** Start **

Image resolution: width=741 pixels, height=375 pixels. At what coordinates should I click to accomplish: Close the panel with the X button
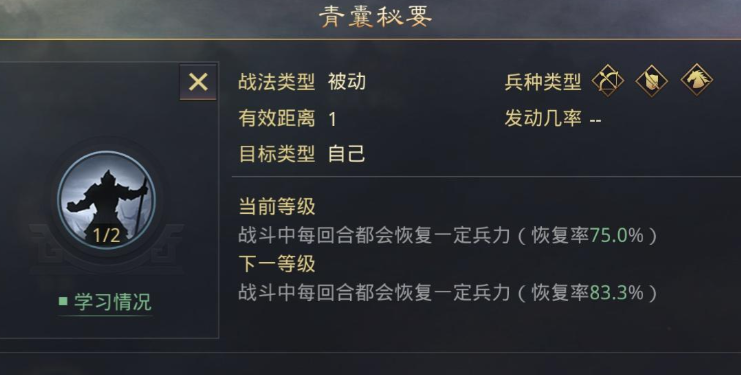tap(198, 82)
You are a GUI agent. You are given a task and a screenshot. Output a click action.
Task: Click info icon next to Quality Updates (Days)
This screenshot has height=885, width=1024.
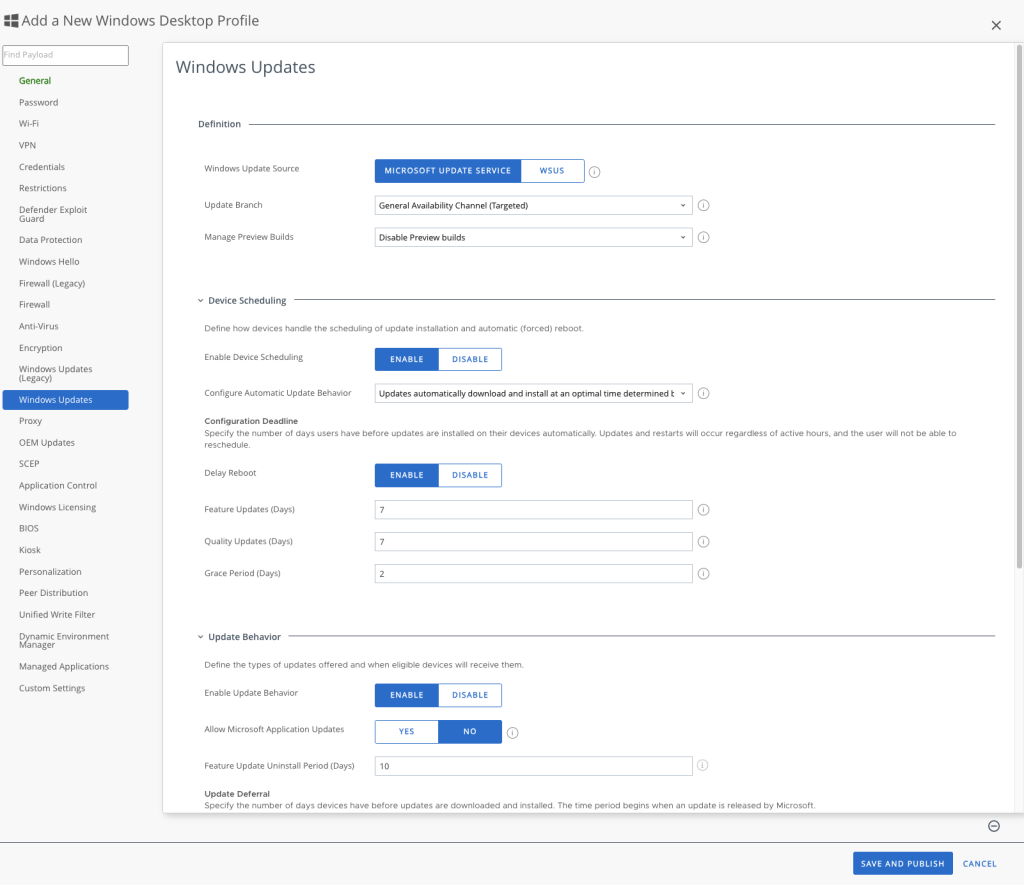(703, 542)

** End **

# [What you are asked to do]
Change every "screenshot" in the data to "screen capture", keep all other text the same, and leave the pictures out of your answer.

# [Response below]
Image resolution: width=741 pixels, height=375 pixels. At what coordinates should I click to accomplish: Close the panel with the X button
tap(198, 82)
You are a GUI agent. You are given a task and a screen capture. Output a click action.
Task: Click info icon next to Quality Updates (Days)
This screen capture has height=885, width=1024.
(703, 542)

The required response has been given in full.